| 19:48 Uhr

Meinung
Schlecht auf den Klimawandel vorbereitet

FOTO: TV / Schramm, Johannes
Wer den Klimawandel wie US-Präsident Donald Trump weiter ignoriert oder gar leugnet, ist extrem kurzsichtig. Denn inzwischen ist überdeutlich geworden: Niemand kann sagen, das gehe ihn nichts an. Es geht nicht „nur“ um Polkappen, die den Eisbären unter den Pfoten wegschmelzen, oder um ferne Inselwelten, die in den Meeresfluten zu versinken drohen.

Es kann jeden treffen. Überall.

Auch wenn sich das statistisch erst in einigen Jahrzehnten beweisen lassen wird – natürlich sind es die Auswirkungen des Klimawandels, die wir derzeit zu spüren bekommen!

Ein Temperaturrekord jagt den nächsten. Jedes einzelne der vergangenen Jahre gehörte zu den wärmsten, die jemals verzeichnet wurden. Noch nie war ein April so heiß wie der im Jahr 2018. Auch der Mai war der wärmste aller Zeiten. Und warme Luft kann nun einmal einfach deutlich mehr Feuchtigkeit transportieren. Starkregen sind eine logische Folge dieser Entwicklung.

Seit Jahren schon warnen Experten, dass Wetterextreme mit dem Klimawandel zunehmen werden. Überflutungen, Unwetter, Hagel, Sturm. Und doch hat es viele eiskalt erwischt. Das zeigt, dass die Gesellschaft bisher nicht gut vorbereitet ist – weder im Privaten noch im Praktischen. Und auch auf der politischen Ebene wurde viel zu wenig getan.

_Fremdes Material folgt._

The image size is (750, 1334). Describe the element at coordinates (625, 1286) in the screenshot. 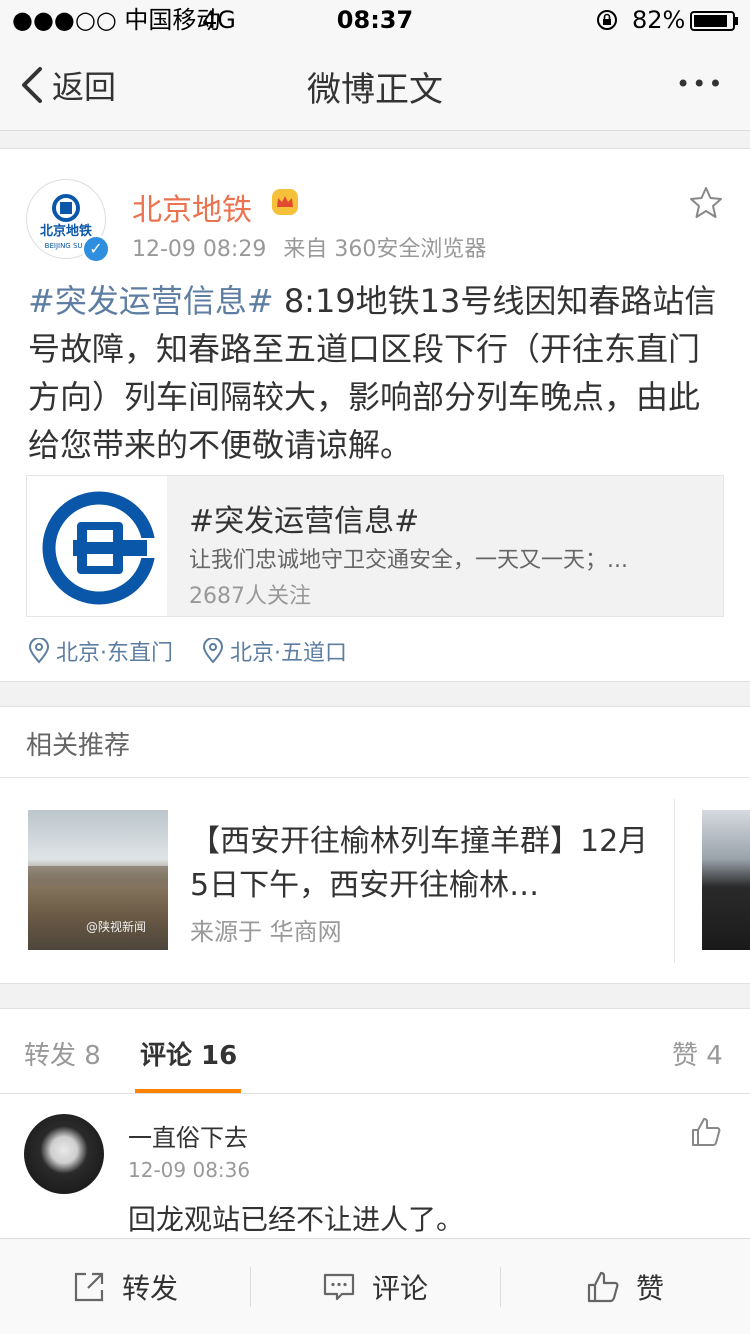

I see `like-button: 赞` at that location.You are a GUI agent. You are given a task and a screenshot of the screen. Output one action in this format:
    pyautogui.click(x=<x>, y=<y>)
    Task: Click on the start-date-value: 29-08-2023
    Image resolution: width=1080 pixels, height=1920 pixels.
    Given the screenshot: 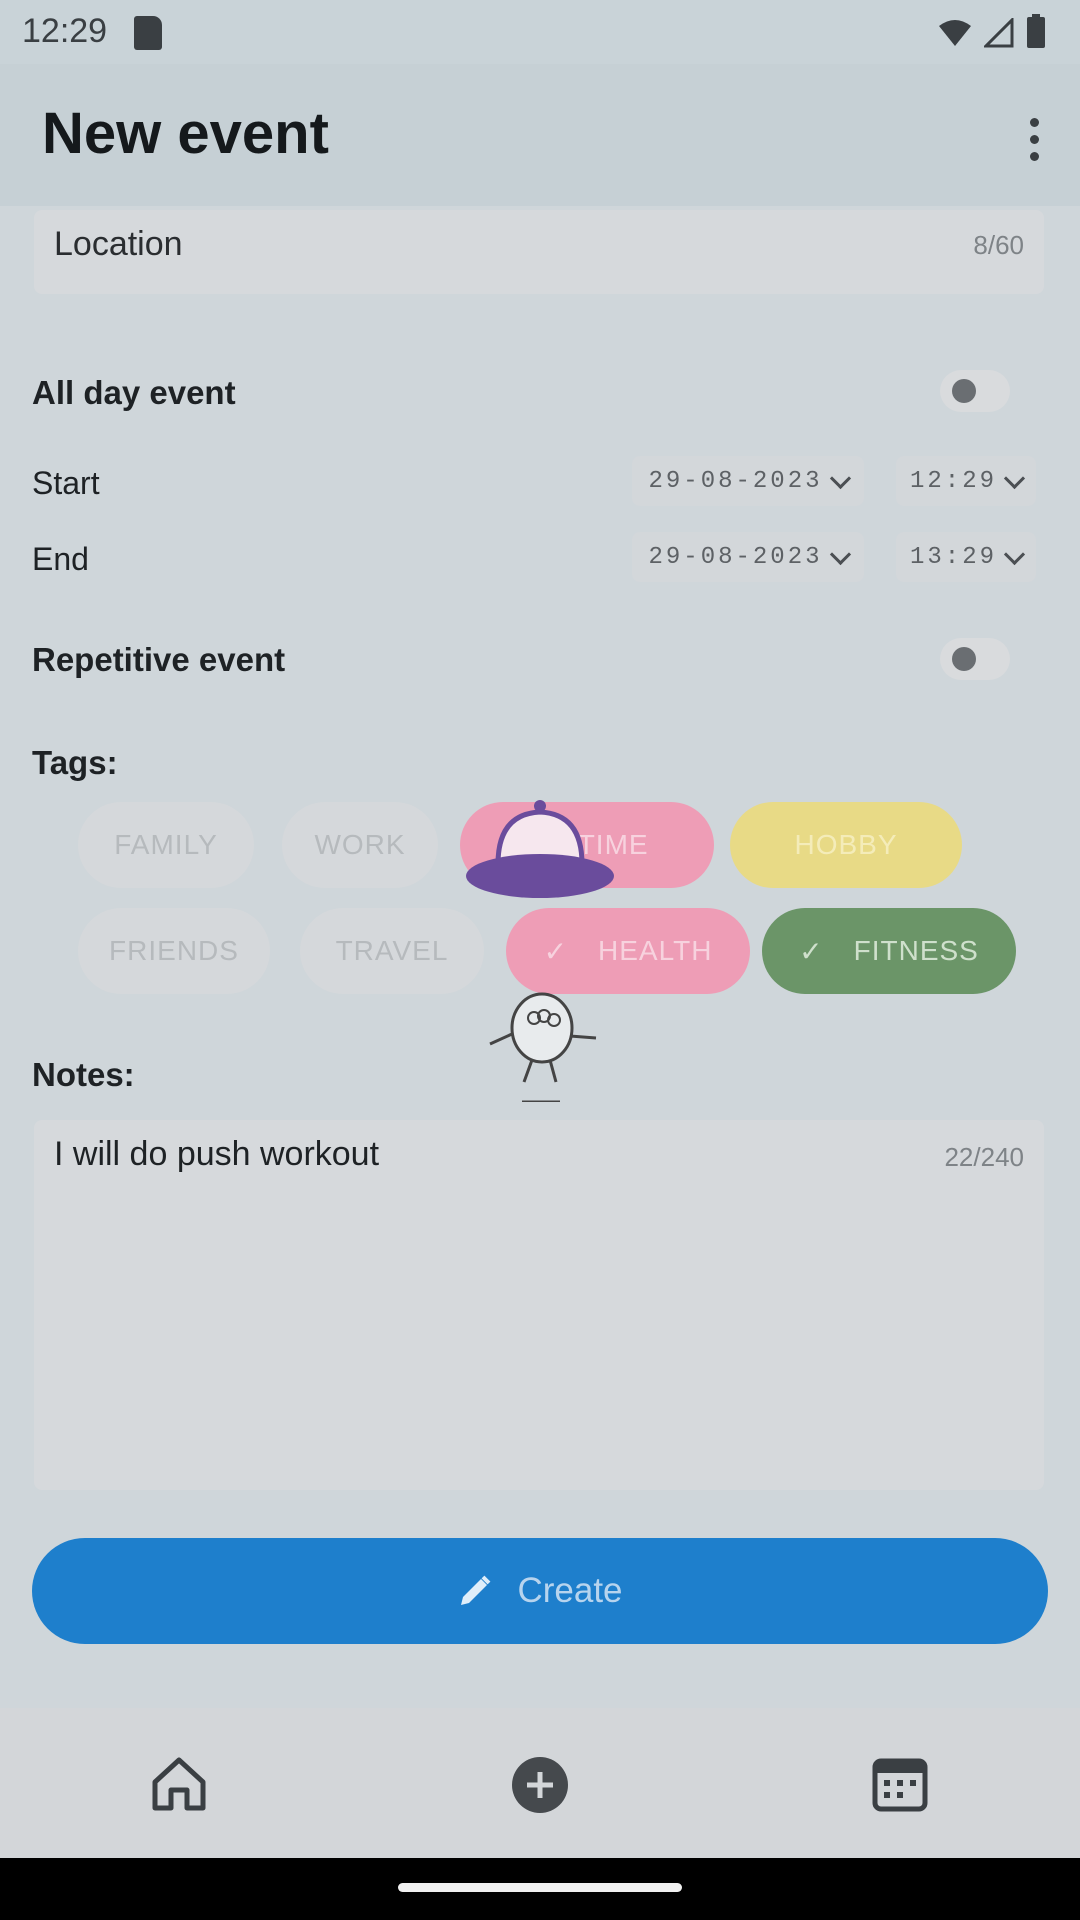 What is the action you would take?
    pyautogui.click(x=736, y=481)
    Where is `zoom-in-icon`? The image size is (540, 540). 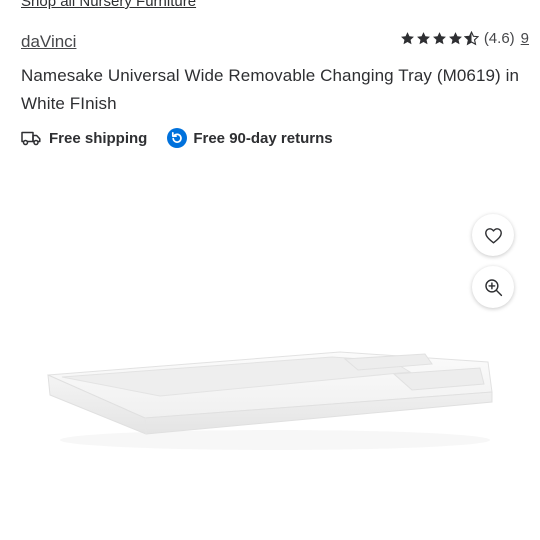
zoom-in-icon is located at coordinates (493, 287).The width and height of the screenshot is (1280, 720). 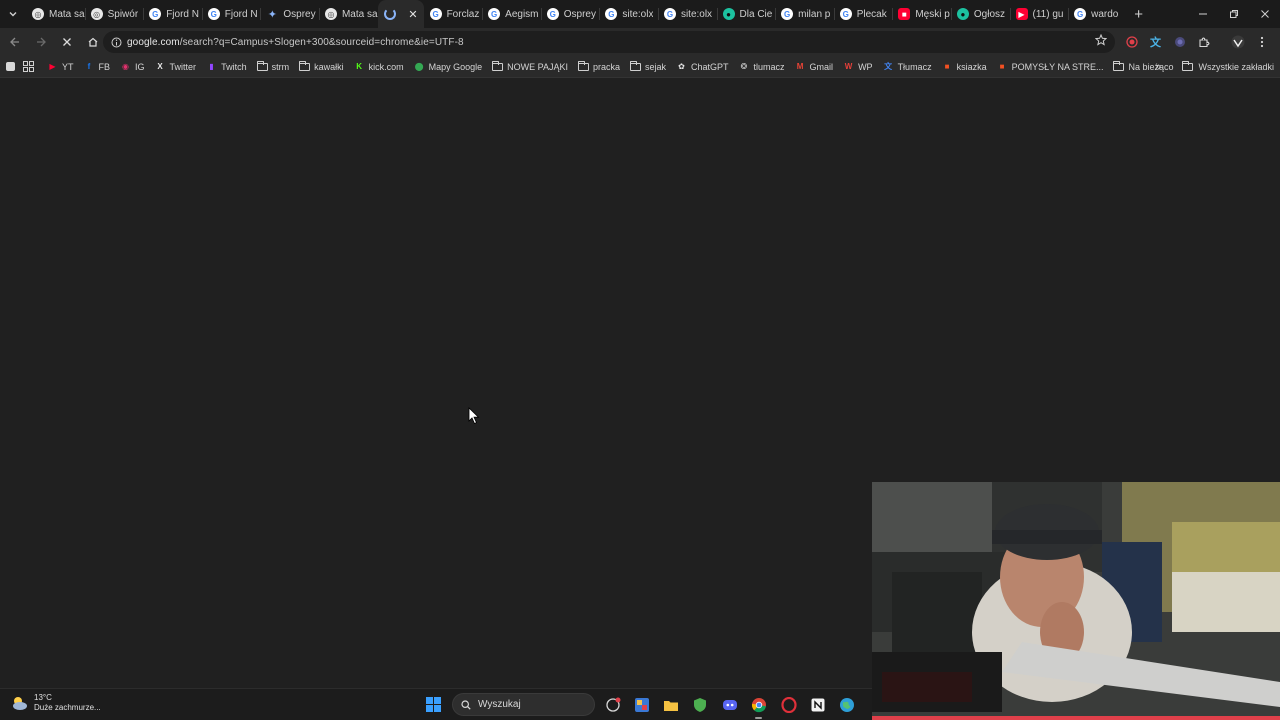 What do you see at coordinates (434, 704) in the screenshot?
I see `start-button` at bounding box center [434, 704]. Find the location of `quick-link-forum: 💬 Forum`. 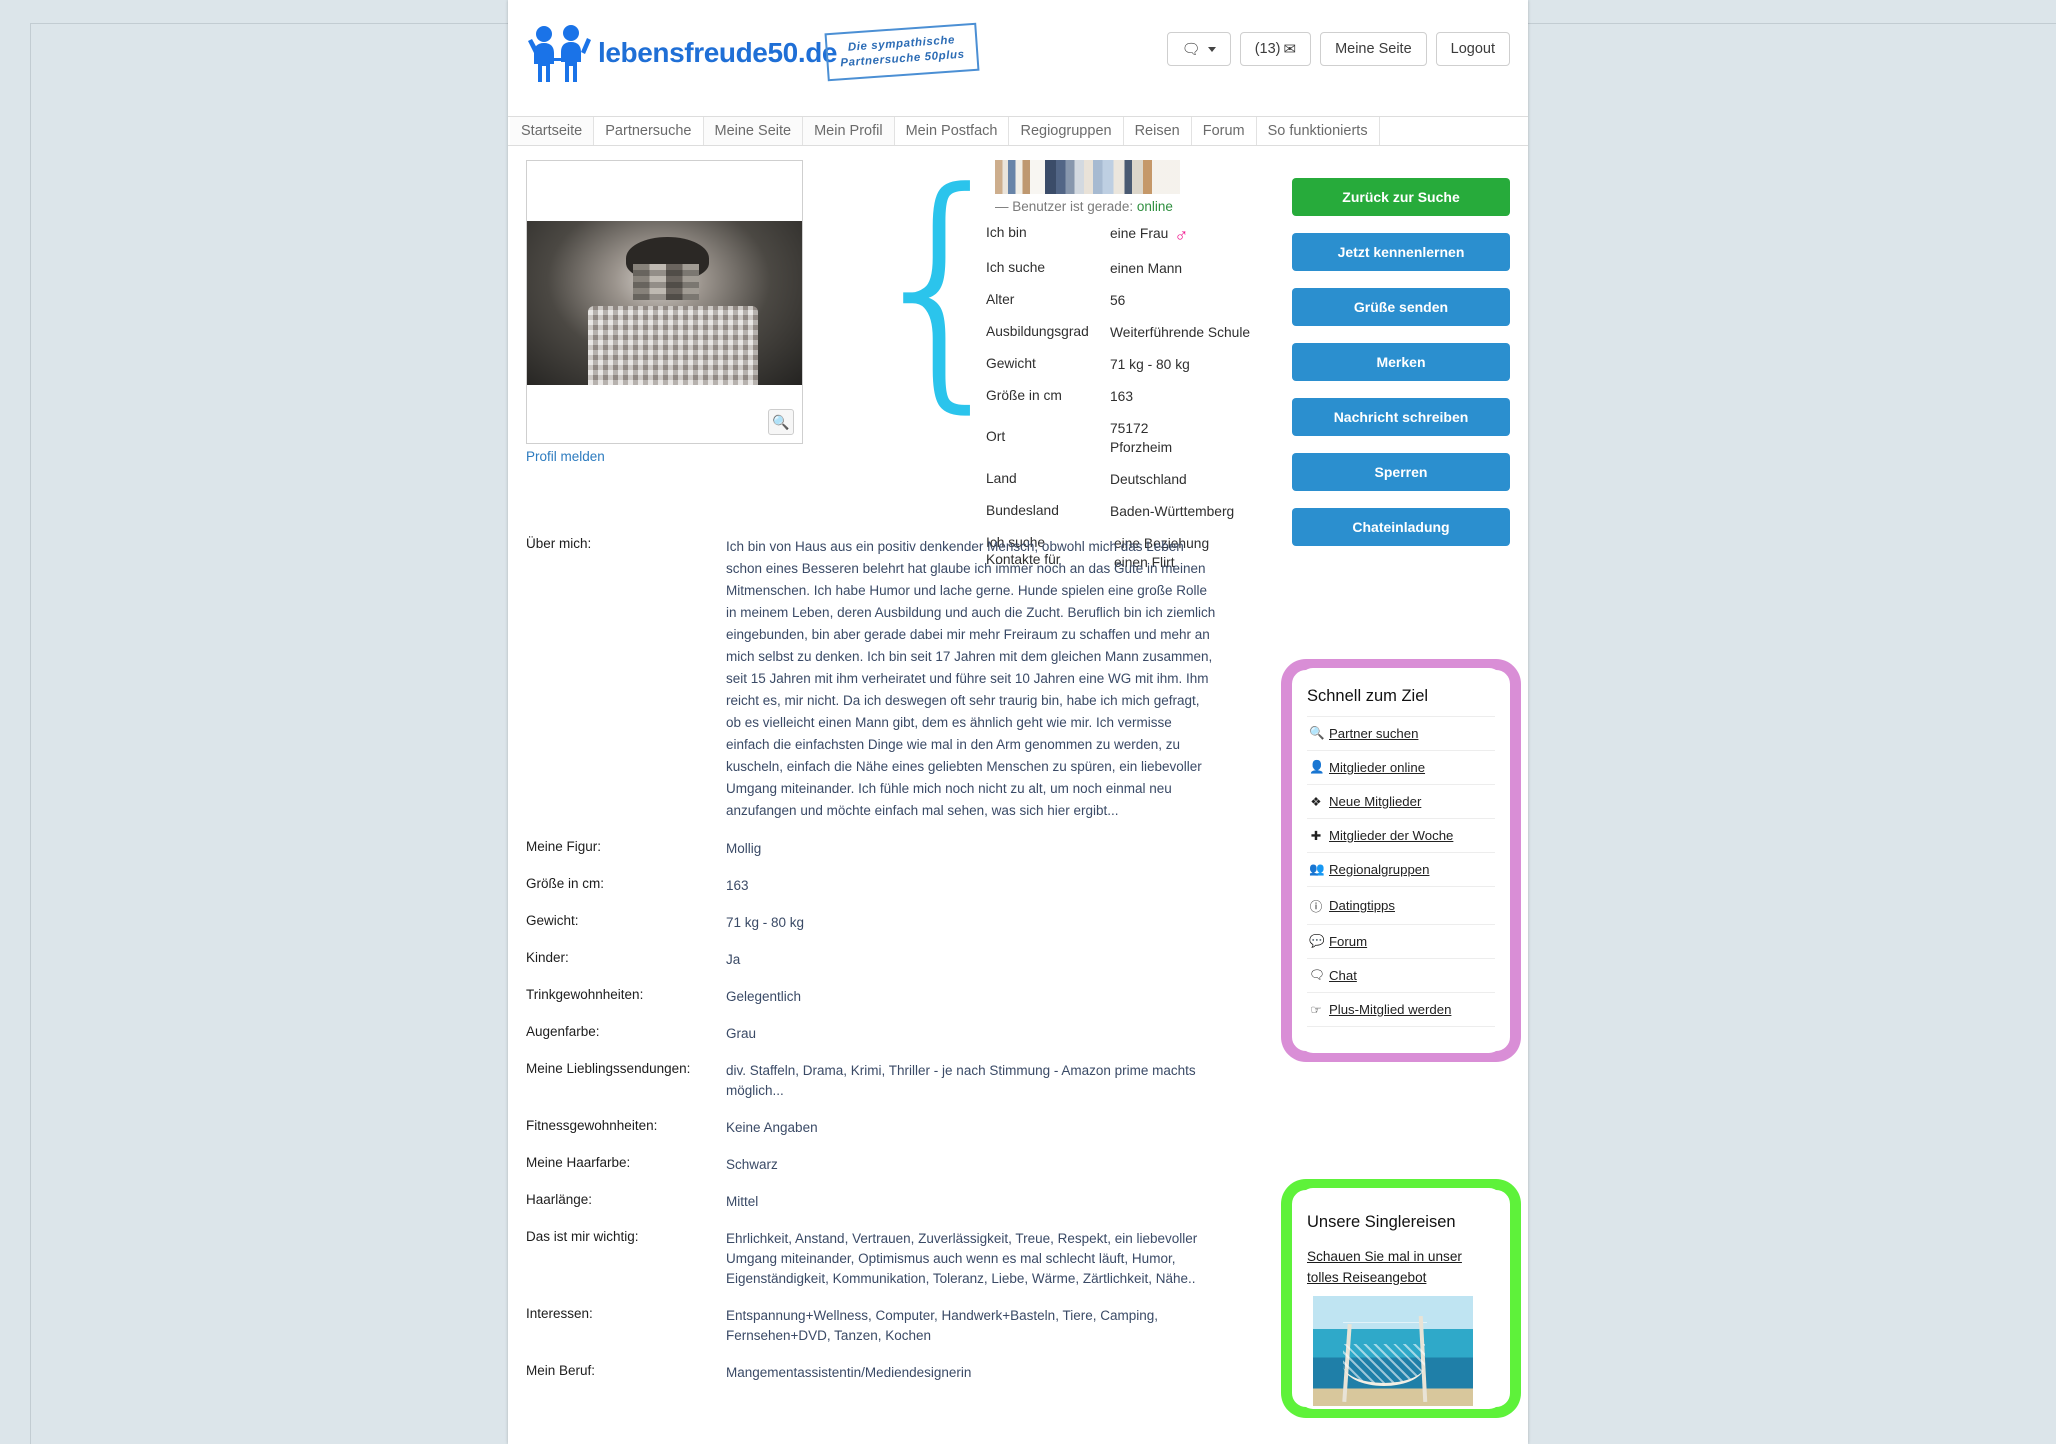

Schon nach den katastrophalen Überschwemmungen des Jahres 2016 wurde darüber debattiert, Hausbesitzer zu verpflichten, Elementarschäden zu versichern. Passiert ist das nicht. Und offenbar haben immer noch viele nicht begriffen, dass es ihr Haus als nächstes treffen könnte. Egal, wo es steht. Denn Starkregen und Hagel können überall herunterkommen. Verschärft wird die Situation durch riesige Maisfelder, auf denen Wasser nicht versickert, sondern ungebremst abfließt.

Mit einfachen Maßnahmen wie Grünstreifen ließe sich das ändern. Damit aber wirklich etwas passiert, müsste bäuerlicher Hochwasserschutz genauso gefördert werden wie Naturschutz. Zudem werden in Deutschland weiterhin täglich fast 70 Hektar Fläche bebaut und teils versiegelt. Und die Klimapolitik der Bundesregierung hilft auch nicht: Statt einen zügigen Kohleausstieg zu beschließen, gründet sie einen Arbeitskreis, der Ausbau der Windenergie wurde gebremst und vom erklärten Ziel, bis 2020 eine Million Elektro-Fahrzeuge auf die Straße zu bringen, ist Deutschland meilenweit entfernt. Es gibt viel zu tun, wenn Katastrophen nicht zur Normalität werden sollen.